# REQUIREMENTS:
Return, word for word, the lines of the listing below from the line with "so click(x=799, y=85)." to the line with "I want to click on 'Learn", including both of those lines and nothing else.

# RAW RECORDS:
▼
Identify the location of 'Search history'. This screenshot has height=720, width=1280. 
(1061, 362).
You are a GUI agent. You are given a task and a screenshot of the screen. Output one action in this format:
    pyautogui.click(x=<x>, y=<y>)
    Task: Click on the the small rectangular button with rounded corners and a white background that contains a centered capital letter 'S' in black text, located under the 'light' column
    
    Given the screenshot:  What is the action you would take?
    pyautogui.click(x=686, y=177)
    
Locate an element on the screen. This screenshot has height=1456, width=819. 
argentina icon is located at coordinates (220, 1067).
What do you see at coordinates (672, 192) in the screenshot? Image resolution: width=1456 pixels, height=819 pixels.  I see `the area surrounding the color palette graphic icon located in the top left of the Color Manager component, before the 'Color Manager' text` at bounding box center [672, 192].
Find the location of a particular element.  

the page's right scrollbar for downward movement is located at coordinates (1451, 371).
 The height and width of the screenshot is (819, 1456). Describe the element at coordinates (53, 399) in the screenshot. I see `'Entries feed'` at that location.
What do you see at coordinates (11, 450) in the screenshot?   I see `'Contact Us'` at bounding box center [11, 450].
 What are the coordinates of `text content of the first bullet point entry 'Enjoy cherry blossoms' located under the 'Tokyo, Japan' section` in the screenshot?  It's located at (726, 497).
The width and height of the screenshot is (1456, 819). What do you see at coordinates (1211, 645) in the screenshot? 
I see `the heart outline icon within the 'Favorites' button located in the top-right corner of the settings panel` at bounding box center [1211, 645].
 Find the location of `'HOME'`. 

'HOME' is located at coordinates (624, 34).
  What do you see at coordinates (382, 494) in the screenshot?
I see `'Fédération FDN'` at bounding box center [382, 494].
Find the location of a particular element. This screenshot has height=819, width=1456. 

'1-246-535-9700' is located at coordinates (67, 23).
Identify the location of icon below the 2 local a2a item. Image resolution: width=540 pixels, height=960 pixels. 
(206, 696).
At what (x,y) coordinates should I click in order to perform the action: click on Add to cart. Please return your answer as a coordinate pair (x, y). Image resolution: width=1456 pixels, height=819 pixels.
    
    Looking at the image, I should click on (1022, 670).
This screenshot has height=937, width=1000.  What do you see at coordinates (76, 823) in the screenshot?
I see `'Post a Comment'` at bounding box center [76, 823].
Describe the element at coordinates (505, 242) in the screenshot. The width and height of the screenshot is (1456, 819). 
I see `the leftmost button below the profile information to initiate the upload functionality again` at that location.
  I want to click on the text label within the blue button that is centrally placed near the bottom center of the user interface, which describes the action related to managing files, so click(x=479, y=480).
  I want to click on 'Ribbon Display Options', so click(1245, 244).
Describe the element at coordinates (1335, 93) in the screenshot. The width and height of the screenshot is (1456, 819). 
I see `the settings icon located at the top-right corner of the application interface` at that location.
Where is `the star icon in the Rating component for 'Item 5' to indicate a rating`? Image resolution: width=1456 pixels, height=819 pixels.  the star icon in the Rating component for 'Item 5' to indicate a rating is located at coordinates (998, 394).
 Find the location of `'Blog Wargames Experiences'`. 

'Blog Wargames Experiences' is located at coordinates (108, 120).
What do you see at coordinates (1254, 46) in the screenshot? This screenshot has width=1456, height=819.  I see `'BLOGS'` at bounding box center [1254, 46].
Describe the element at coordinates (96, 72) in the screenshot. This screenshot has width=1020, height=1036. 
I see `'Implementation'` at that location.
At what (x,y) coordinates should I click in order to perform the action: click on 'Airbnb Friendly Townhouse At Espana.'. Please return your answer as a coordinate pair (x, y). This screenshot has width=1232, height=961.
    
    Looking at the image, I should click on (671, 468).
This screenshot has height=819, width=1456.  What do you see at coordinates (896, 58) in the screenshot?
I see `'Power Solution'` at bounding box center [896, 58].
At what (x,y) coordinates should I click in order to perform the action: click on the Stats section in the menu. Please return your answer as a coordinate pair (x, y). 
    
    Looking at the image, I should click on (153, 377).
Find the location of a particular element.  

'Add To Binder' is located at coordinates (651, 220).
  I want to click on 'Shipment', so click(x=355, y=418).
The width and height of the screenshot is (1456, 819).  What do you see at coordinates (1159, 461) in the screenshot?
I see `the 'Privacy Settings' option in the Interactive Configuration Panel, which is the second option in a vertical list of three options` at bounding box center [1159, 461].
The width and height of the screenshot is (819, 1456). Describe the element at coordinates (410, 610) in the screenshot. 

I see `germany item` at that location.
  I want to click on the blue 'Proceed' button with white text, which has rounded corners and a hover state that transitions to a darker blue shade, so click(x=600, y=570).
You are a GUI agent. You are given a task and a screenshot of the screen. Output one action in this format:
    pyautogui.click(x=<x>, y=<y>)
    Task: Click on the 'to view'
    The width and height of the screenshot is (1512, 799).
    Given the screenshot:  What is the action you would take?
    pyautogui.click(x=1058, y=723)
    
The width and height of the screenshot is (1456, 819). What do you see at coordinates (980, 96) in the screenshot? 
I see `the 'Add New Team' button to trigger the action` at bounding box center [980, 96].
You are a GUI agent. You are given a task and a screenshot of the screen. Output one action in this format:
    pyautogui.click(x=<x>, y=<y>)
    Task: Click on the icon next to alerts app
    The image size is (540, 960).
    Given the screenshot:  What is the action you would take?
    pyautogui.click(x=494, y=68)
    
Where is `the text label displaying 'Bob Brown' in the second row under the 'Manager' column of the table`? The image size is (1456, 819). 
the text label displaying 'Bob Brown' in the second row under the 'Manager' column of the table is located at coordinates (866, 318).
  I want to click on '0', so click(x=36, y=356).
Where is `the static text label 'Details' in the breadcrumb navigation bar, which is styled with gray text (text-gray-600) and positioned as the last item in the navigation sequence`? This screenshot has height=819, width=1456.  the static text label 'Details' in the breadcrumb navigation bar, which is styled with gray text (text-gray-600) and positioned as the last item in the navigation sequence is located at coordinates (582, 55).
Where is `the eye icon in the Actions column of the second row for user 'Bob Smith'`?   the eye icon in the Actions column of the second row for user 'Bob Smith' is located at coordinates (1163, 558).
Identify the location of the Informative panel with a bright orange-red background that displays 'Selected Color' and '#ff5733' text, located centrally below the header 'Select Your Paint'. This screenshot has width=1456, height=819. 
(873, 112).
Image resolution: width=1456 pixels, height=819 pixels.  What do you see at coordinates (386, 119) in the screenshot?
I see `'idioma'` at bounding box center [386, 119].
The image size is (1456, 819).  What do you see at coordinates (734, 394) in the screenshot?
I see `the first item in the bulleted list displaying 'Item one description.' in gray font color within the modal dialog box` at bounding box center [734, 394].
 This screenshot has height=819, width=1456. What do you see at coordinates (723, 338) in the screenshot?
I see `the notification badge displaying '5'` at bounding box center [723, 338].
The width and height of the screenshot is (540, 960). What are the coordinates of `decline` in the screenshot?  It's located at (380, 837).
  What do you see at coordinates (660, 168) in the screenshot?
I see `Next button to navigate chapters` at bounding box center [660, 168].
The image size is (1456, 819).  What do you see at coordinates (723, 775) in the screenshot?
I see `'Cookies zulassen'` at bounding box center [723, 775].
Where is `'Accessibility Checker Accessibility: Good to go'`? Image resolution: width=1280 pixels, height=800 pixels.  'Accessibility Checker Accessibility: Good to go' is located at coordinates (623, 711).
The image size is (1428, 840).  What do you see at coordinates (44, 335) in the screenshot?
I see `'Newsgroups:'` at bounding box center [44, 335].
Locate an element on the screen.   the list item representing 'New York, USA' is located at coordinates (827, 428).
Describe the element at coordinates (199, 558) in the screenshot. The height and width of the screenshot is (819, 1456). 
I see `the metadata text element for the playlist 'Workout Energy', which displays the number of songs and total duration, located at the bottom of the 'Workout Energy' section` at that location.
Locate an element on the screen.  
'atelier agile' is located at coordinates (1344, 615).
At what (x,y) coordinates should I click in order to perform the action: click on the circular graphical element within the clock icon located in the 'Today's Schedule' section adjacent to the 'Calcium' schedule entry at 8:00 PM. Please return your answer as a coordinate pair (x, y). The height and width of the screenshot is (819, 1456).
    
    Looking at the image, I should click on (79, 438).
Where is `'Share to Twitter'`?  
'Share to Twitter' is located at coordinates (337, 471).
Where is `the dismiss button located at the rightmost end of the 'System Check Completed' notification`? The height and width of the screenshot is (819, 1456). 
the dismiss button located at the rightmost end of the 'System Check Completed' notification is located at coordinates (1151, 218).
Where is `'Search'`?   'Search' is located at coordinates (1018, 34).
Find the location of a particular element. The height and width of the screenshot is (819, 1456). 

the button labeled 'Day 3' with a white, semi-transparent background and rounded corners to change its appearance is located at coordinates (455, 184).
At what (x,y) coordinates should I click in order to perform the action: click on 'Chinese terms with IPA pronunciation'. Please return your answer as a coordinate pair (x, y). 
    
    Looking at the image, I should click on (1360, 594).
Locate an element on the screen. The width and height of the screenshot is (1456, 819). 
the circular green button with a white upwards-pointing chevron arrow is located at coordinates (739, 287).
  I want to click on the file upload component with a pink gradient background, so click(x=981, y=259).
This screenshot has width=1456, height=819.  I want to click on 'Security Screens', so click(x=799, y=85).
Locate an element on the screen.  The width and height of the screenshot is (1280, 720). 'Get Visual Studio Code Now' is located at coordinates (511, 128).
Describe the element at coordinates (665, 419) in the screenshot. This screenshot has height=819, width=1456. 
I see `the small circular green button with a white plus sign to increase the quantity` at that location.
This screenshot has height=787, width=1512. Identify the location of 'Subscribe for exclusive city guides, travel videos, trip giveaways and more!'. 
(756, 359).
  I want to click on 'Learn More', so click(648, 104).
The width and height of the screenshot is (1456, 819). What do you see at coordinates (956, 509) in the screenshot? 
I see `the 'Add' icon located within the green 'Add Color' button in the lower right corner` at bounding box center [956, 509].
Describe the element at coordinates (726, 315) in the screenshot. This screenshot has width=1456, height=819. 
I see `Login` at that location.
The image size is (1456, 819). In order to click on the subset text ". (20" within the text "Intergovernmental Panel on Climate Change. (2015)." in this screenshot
▲
# SOLUTION FOR THIS EXERCISE:
This screenshot has width=1456, height=819.  I want to click on 'Security Screens', so click(x=799, y=85).
Locate an element on the screen.  The width and height of the screenshot is (1280, 720). 'Get Visual Studio Code Now' is located at coordinates (511, 128).
Describe the element at coordinates (665, 419) in the screenshot. This screenshot has height=819, width=1456. 
I see `the small circular green button with a white plus sign to increase the quantity` at that location.
This screenshot has height=787, width=1512. Identify the location of 'Subscribe for exclusive city guides, travel videos, trip giveaways and more!'. 
(756, 359).
  I want to click on 'Learn More', so click(648, 104).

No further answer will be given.